The 1789 Declaration of Rights: Philosophy’s Compromise with Power
Adopted 235 years ago this August, this landmark document reveals how revolutionary ideals get diluted when they collide with real-world power.
On 27 August 1789, the French National Constituent Assembly adopted the Declaration of the Rights of Man and Citizen, a text whose core ideas still shape modern national constitutions and the United Nations’ Universal Declaration of Human Rights. Unlike most legislation, it was directly derived from philosophical discourse, a rare, historic transition from abstract theory to enforceable law that sets it apart from nearly all other legal texts in human history.
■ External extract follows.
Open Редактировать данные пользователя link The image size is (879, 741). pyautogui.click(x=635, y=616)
But that transition required deep compromise. The Declaration’s title itself hints at its limits: it granted rights to “men and citizens,” explicitly excluding women and enslaved people, even as Article I claimed all men are born free and equal in rights. “Rubber band” clauses further weakened its bite: Article I allowed social distinctions “only on the common good,” a loophole that could justify slavery, gender discrimination or caste systems if framed as beneficial to society. Article X protected free expression and religious belief only if they did not “trouble public order,” letting ordinary laws override the very rights the Declaration was meant to enshrine as superior to government policy, turning the document into a suggestion rather than a binding framework.
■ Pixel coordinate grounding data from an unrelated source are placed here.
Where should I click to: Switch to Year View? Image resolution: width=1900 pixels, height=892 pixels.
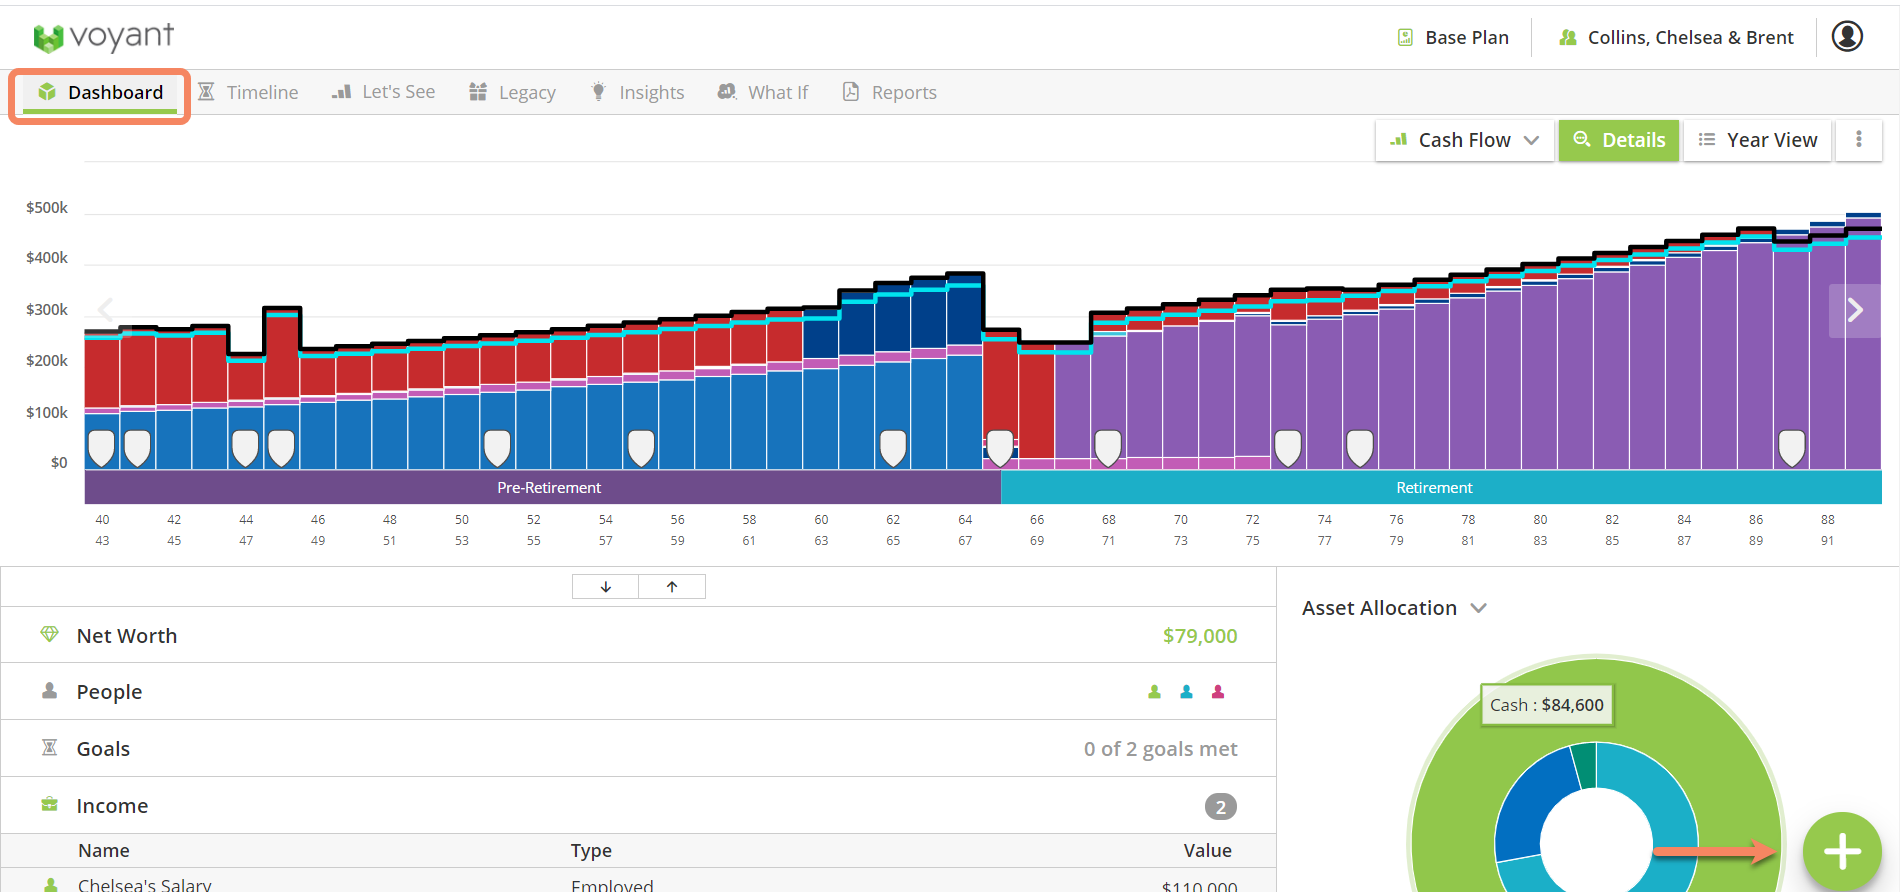tap(1757, 140)
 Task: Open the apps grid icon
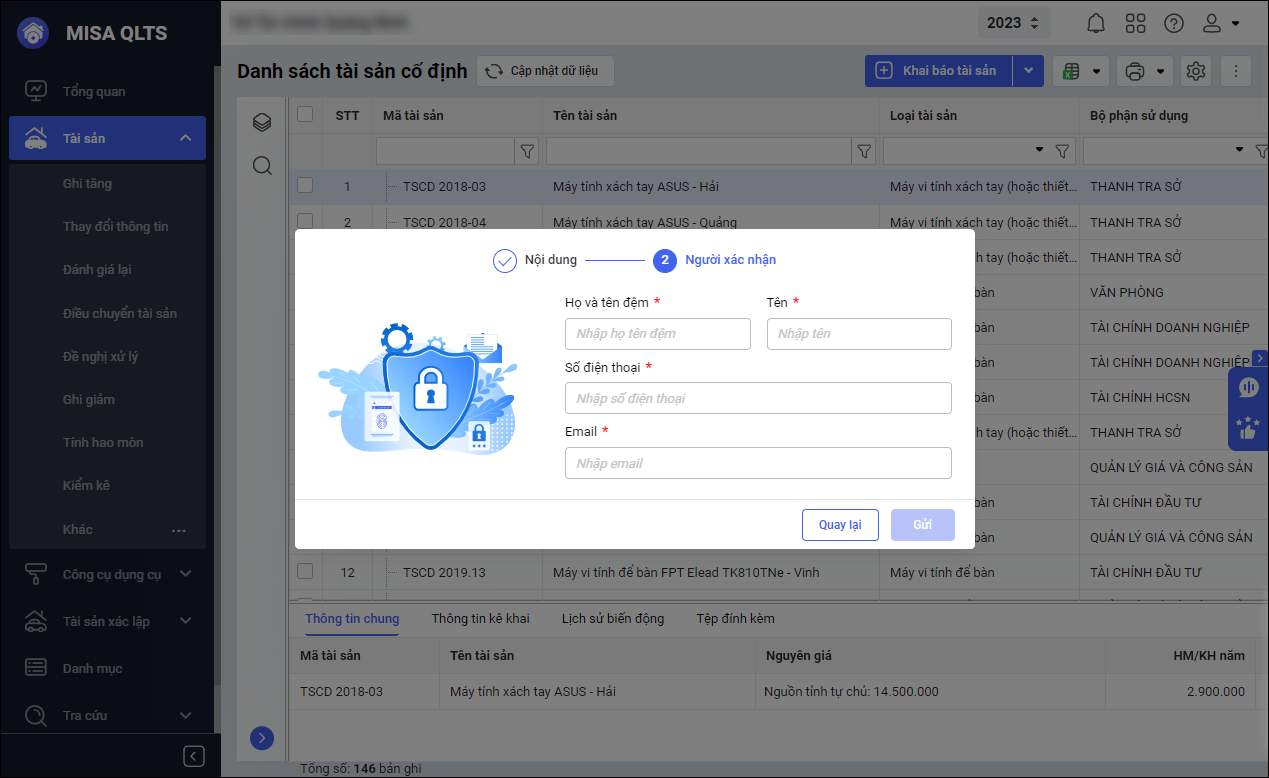(x=1135, y=23)
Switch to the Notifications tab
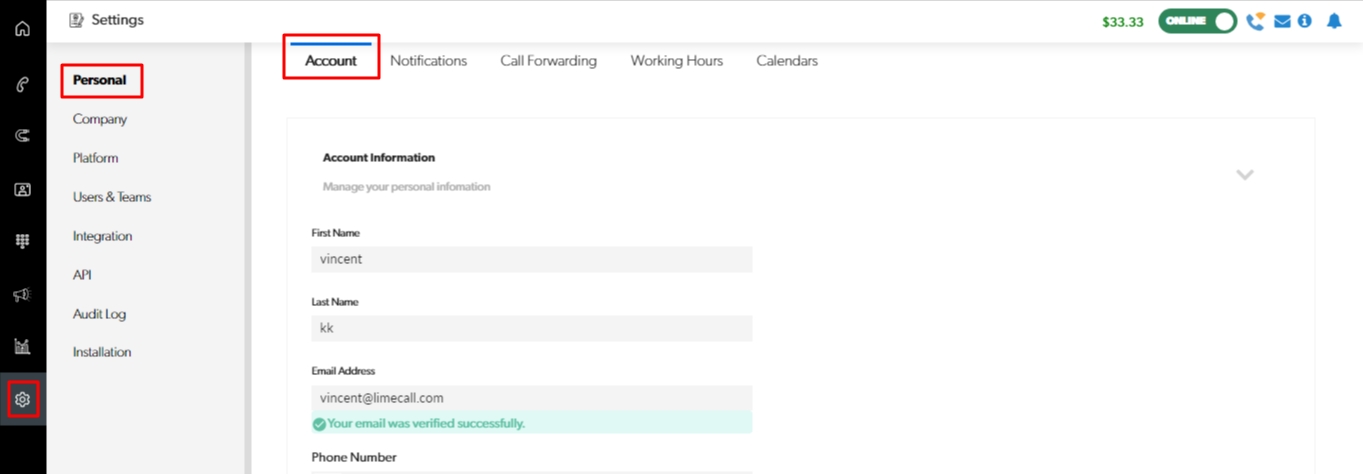The height and width of the screenshot is (474, 1363). point(428,61)
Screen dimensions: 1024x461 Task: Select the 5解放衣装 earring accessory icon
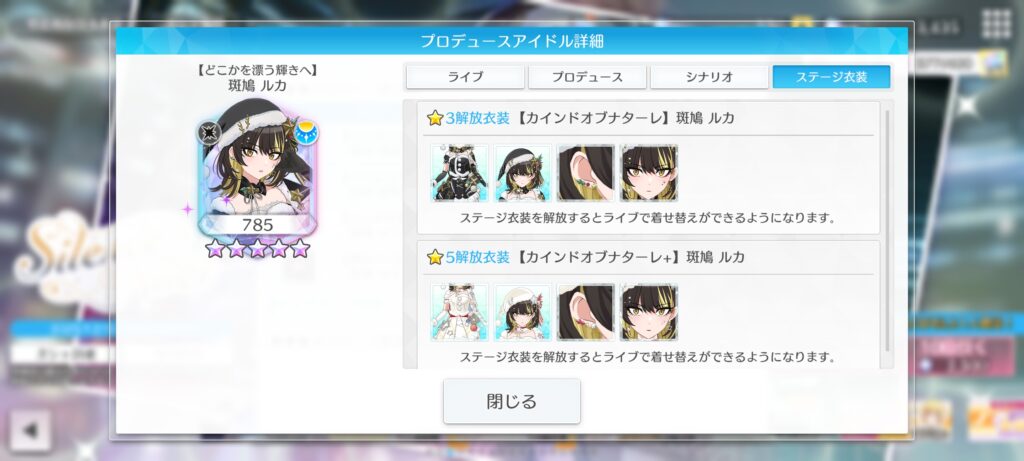586,312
These contradictions sparked fierce critiques from thinkers like Jeremy Bentham, the British founder of utilitarianism. He argued rights are not inherent to our biology as homo sapiens, but granted by legal systems. If rights were truly natural, he noted, every human across all history, from ancient Mesopotamians to Indigenous Australians to modern teenagers, would have held identical rights, a claim plainly contradicted by historical reality. This raises pressing modern questions: if superintelligent AI surpasses human cognitive capacity, would it be denied rights solely because it is not biologically human?
For all its flaws, the 1789 Declaration was a pivotal first step toward universal human rights. It was perverted from its inception to justify the very inequalities it opposed, yet it proved that even the loftiest philosophical ideals can be codified into law. Even an imperfect declaration of rights, as we have seen over two centuries of progress and backsliding, is far better than none at all.